Copy out the lines of the data starting at the line containing "You are a GUI" and ending at the last line, with both ends included. Leave the pictures out of your answer.

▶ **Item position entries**
((

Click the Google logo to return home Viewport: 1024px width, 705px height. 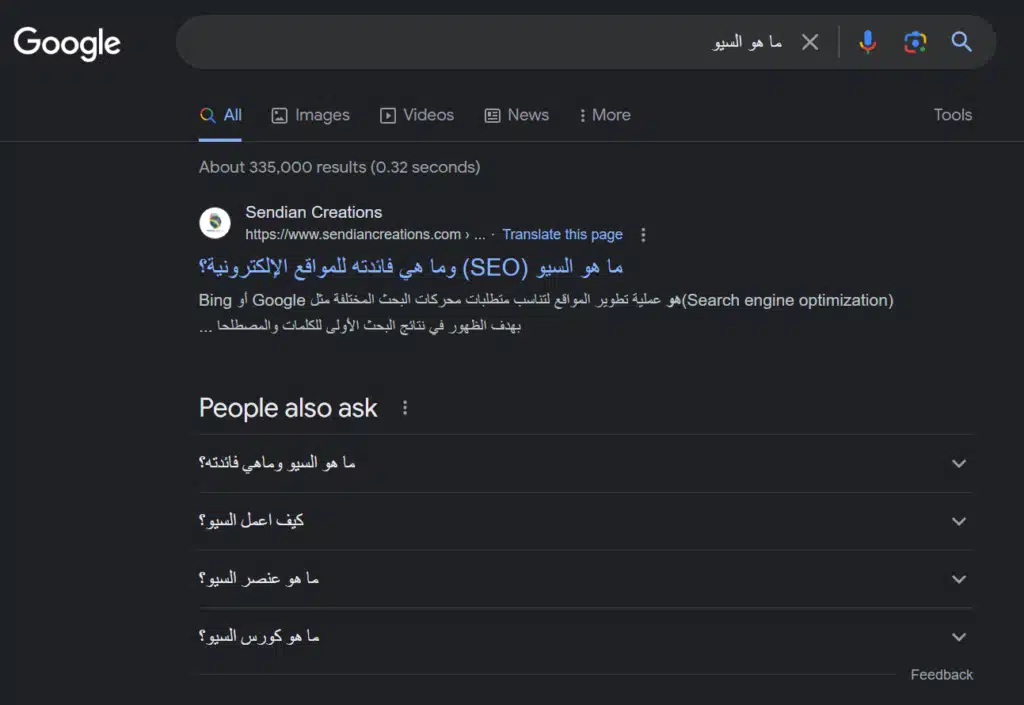tap(66, 42)
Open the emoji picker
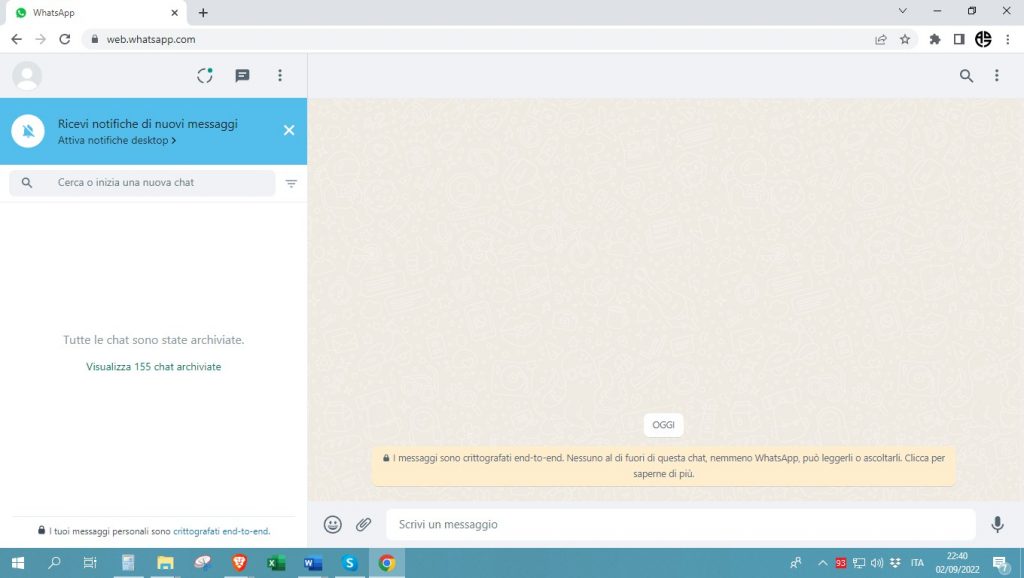This screenshot has width=1024, height=578. [331, 523]
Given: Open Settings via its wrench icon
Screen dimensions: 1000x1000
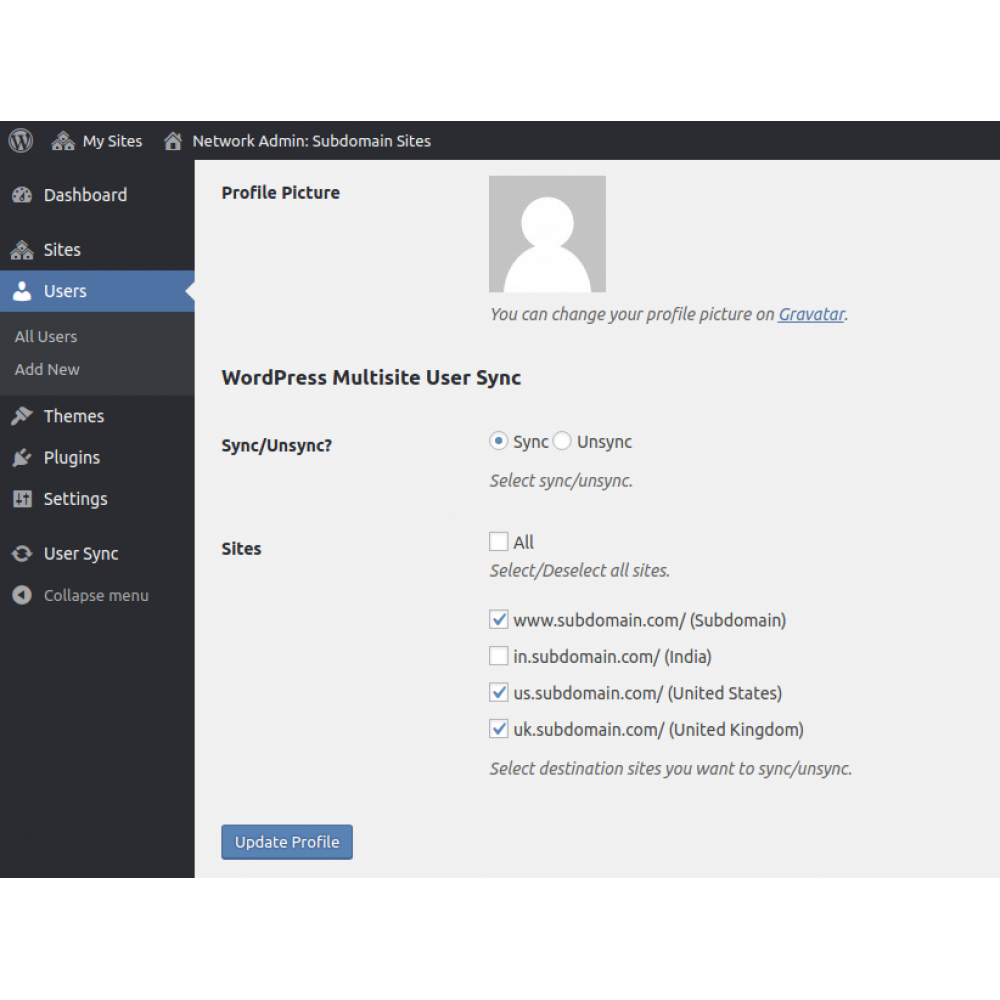Looking at the screenshot, I should (x=22, y=499).
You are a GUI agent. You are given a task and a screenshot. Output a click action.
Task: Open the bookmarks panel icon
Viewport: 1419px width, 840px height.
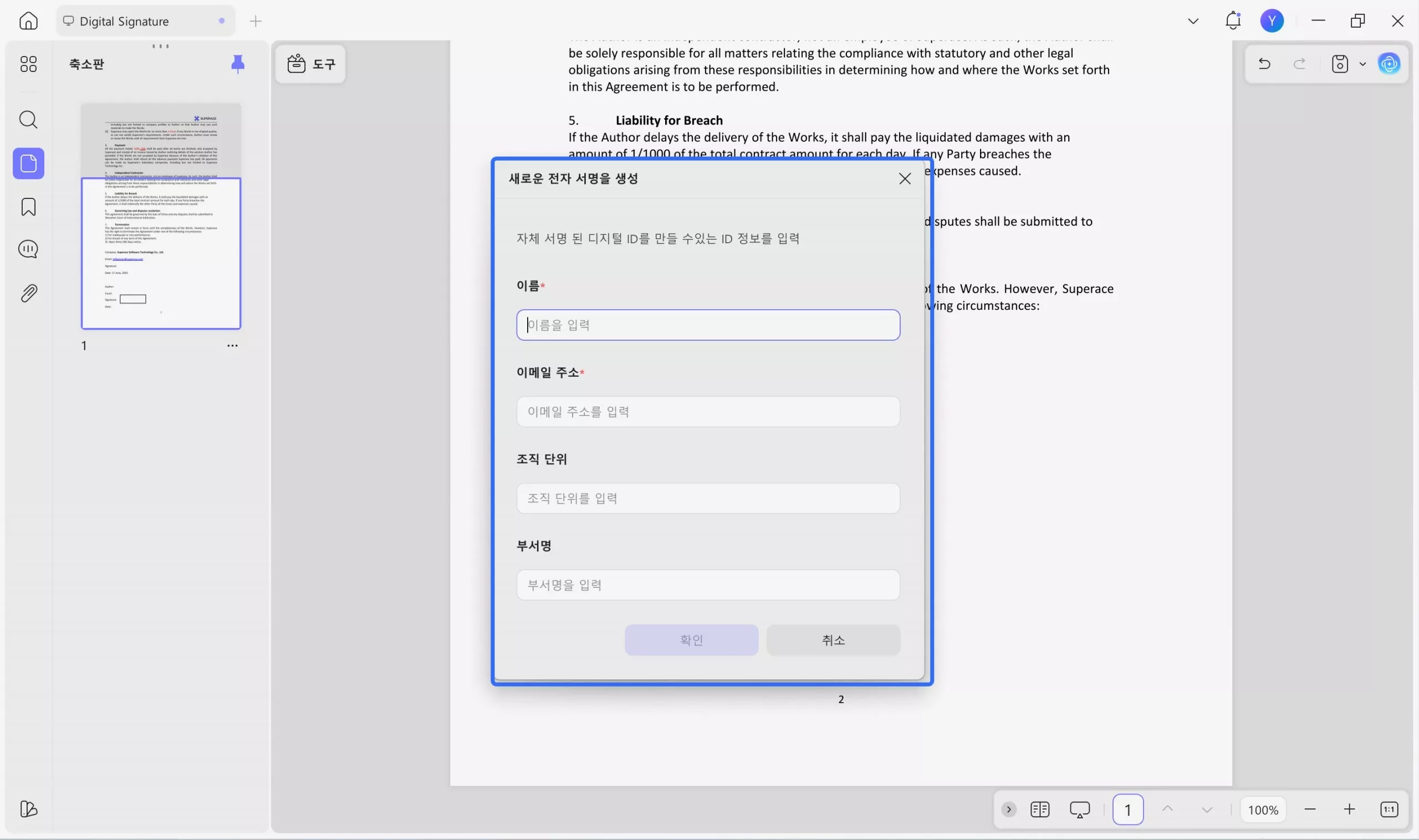28,207
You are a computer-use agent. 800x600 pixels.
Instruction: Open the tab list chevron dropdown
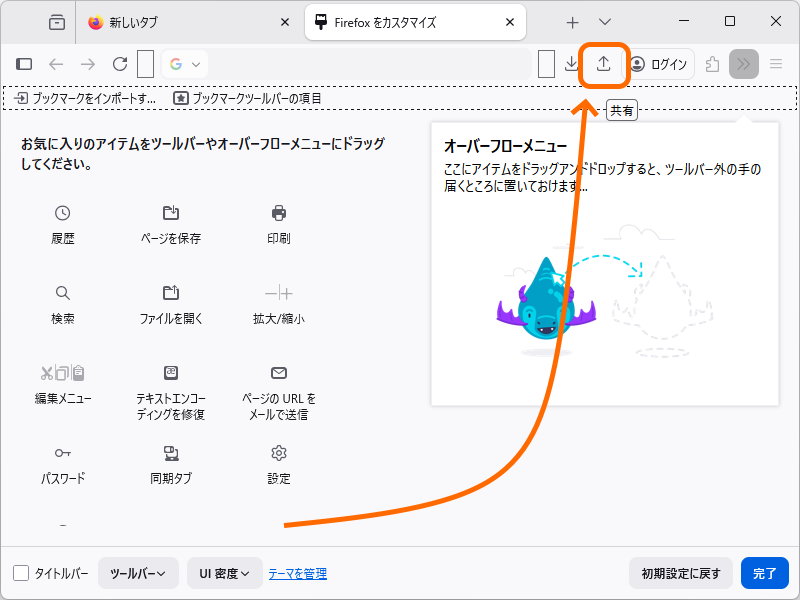point(604,21)
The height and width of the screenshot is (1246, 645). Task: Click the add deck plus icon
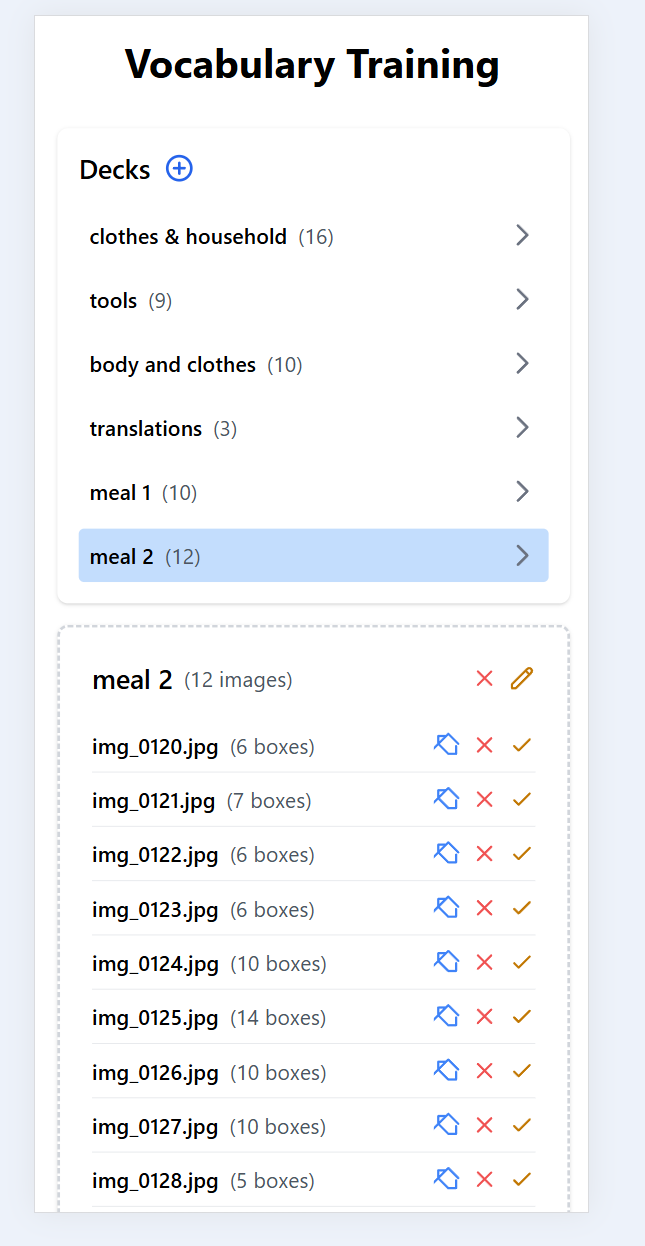pyautogui.click(x=179, y=169)
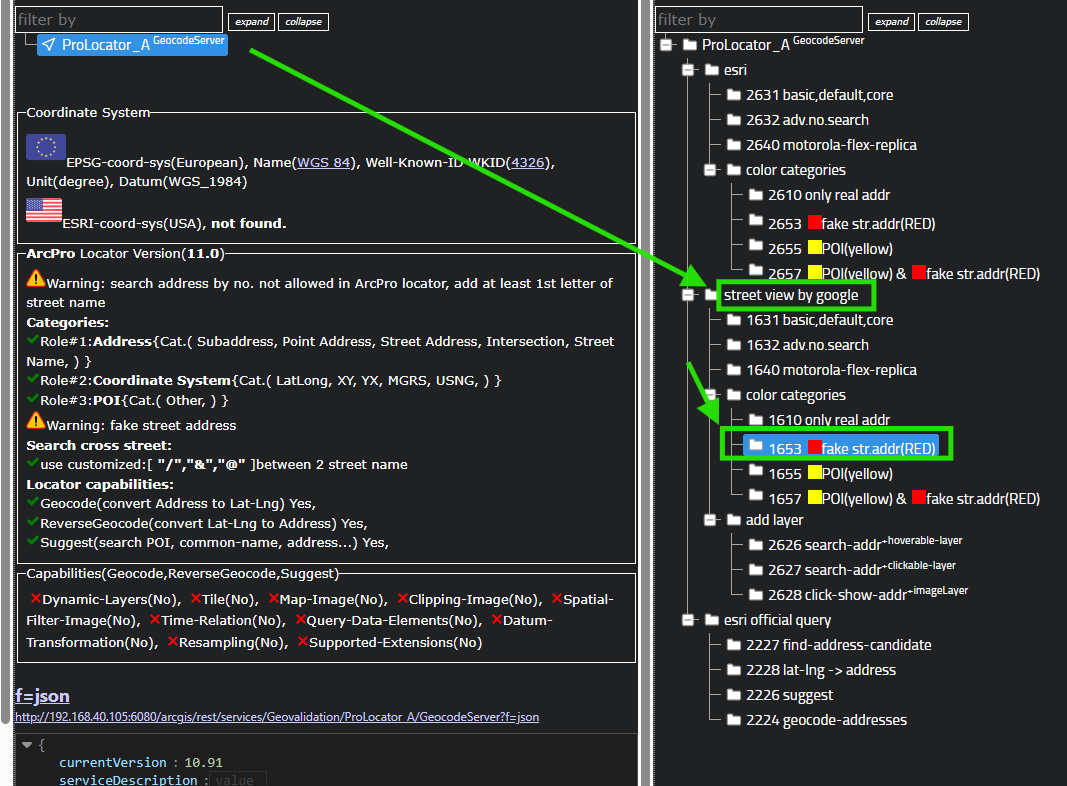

))

▶ **Worked solution**
You are a GUI agent. You are given a task and a screenshot. Output a click action.
Task: Open the bookmarks panel icon
Viewport: 1419px width, 840px height.
28,207
You are a computer-use agent. 800x600 pixels.
Instruction: Open the tab list chevron dropdown
point(604,21)
The height and width of the screenshot is (1246, 645). Task: Click the add deck plus icon
pyautogui.click(x=179, y=169)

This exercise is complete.